Para Marx o trabalho não é o trabalho artesanal, aquele anti-industrial; nem é o trabalho das modernas escolas administrativas, aquele em que a ênfase era a aquisição de uma ou mais tarefas do processo produtivo; nem mesmo é o trabalho meramente didático, corretivo de uma cultura abstrata, mas é um trabalho produtivo, que exclui toda oposição entre cultura e profissão, que oportuniza a prática do manejo dos instrumentos essenciais de todos os ofícios, um trabalho que se fundamenta “[...] nos aspectos mais modernos, revolucionários, integrais do saber” (MANACORDA, 1991, p. 125). Enfim, um trabalho que garanta o acesso aos fundamentos da ciência.

Manacorda (1991; 1992) adverte que é necessário fazer diferenciações entre os princípios da Pedagogia Ativa e os princípios do pensamento pedagógico marxiano. A base, a origem das teses pedagógicas marxianas e da Pedagogia Ativa são comuns, é a realidade viabilizada pela Revolução Industrial, o que as diferencia é a forma de reagir a ela.

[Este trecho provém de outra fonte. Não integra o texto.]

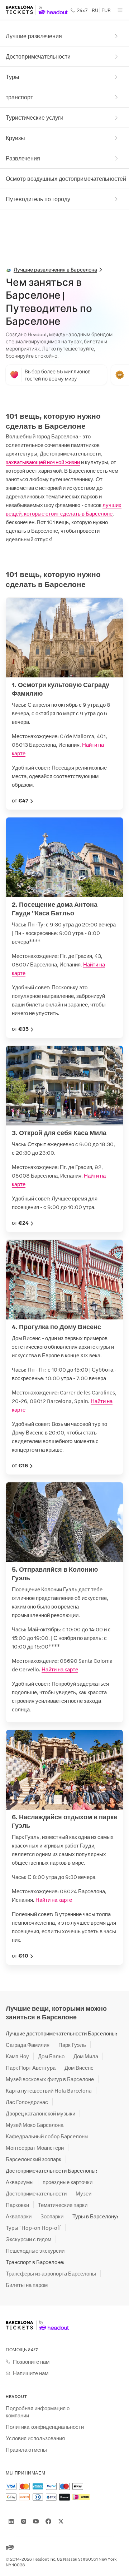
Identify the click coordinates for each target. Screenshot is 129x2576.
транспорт (19, 97)
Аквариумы (20, 2181)
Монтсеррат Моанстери (35, 2147)
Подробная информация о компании (38, 2412)
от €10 (20, 1955)
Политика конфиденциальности (45, 2426)
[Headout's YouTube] (36, 2521)
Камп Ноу (17, 2056)
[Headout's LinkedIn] (11, 2521)
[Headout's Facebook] (48, 2521)
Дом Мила (85, 2056)
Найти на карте (60, 1669)
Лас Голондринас (27, 2101)
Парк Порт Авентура (31, 2067)
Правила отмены (26, 2449)
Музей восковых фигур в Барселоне (50, 2079)
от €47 (20, 800)
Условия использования (35, 2438)
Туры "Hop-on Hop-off (33, 2227)
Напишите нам (30, 2373)
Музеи (83, 2193)
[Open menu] (120, 10)
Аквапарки (19, 2216)
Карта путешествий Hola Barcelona (49, 2090)
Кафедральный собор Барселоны (47, 2136)
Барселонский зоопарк (33, 2159)
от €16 (20, 1465)
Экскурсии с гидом (28, 2239)
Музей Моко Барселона (34, 2124)
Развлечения (23, 158)
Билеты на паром (27, 2284)
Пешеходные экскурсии (35, 2250)
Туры (12, 77)
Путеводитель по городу (38, 199)
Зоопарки (51, 2216)
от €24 (20, 1222)
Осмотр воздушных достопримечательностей (66, 178)
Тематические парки (62, 2204)
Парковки (17, 2204)
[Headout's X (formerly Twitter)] (61, 2521)
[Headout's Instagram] (24, 2521)
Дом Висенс (79, 2067)
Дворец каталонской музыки (40, 2113)
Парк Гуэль (72, 2044)
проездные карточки (67, 2181)
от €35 (20, 1028)
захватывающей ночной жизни (43, 462)
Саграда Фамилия (27, 2044)
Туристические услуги (34, 117)
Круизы (15, 138)
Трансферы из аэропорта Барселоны (51, 2273)
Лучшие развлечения (34, 36)
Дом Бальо (51, 2056)
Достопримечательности (38, 56)
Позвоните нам (31, 2361)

Enquanto as pedagogias modernas, dentre elas a Pedagogia Ativa, se posicionavam frente às consequências da Revolução Industrial por meio da lamentação das mudanças exigidas pelo novo modelo de produção ou pela aceitação a-histórica que reforça a lógica da divisão do trabalho pela ideia dos diferentes talentos humanos, Marx constata que o novo modelo de produção é um processo real que requereria uma rigorosa crítica das relações sociais.

Marx propõe a união entre ensino e trabalho e entende que o processo educativo, rico em conteúdos teóricos, deve estar articulado como o processo da produção moderna, tendo a prática/atividade humana como central na produção do saber.

A prática que Marx tem em mente é algo que não coincide como objetivo individual em que se verifica a validade de um pensamento, que é a posição característica de um certo pragmatismo. Marx fala, no entanto, de modificar o mundo, isto é de uma atividade na qual a sociedade humana está fortemente empenhada e que representa de certa maneira, todo o processo de sua história: apropriar-se da natureza de modo universal, consciente e voluntáro, modificá-la e, ao modificar a natureza e seu próprio comportamenteo em relação a ela, modificar a si próprio, como homem (MANACORDA, 1991, p. 126).

Apesar de certos termos/conceitos serem tomados como análogos entre as ideias pedagógicas marxianas e as da pedagogia moderna, há uma diferenciação radical entre as duas perspectivas. A pedagogia moderna reforçou um movimento que indicou uma certa obliteração dos conteúdos e a ênfase sobre os métodos, considerados “ativos”, fundados sobre

o interesse e a escolha autônoma do aluno. Enquanto que para Marx não é alheia a superação da cisão entre espontaneidade do discente e organicidade do saber, entre interesse subjetivo e dados objetivos, entre motivação e racionalização (MANACORDA, 1991).

É possível indicar que o referencial pedagógico, bem como os pressupostos, divulgados no campo da formação em saúde inspiram-se nos ideais da Pedagogia Ativa e da não diretividade pedagógica. Tal dado será explorado quando do aprofundamento dos princípios pedagógicos divulgados pelas propostas oficiais, sejam em projetos, políticas ou programas voltados à reorientação da formação em saúde no Brasil.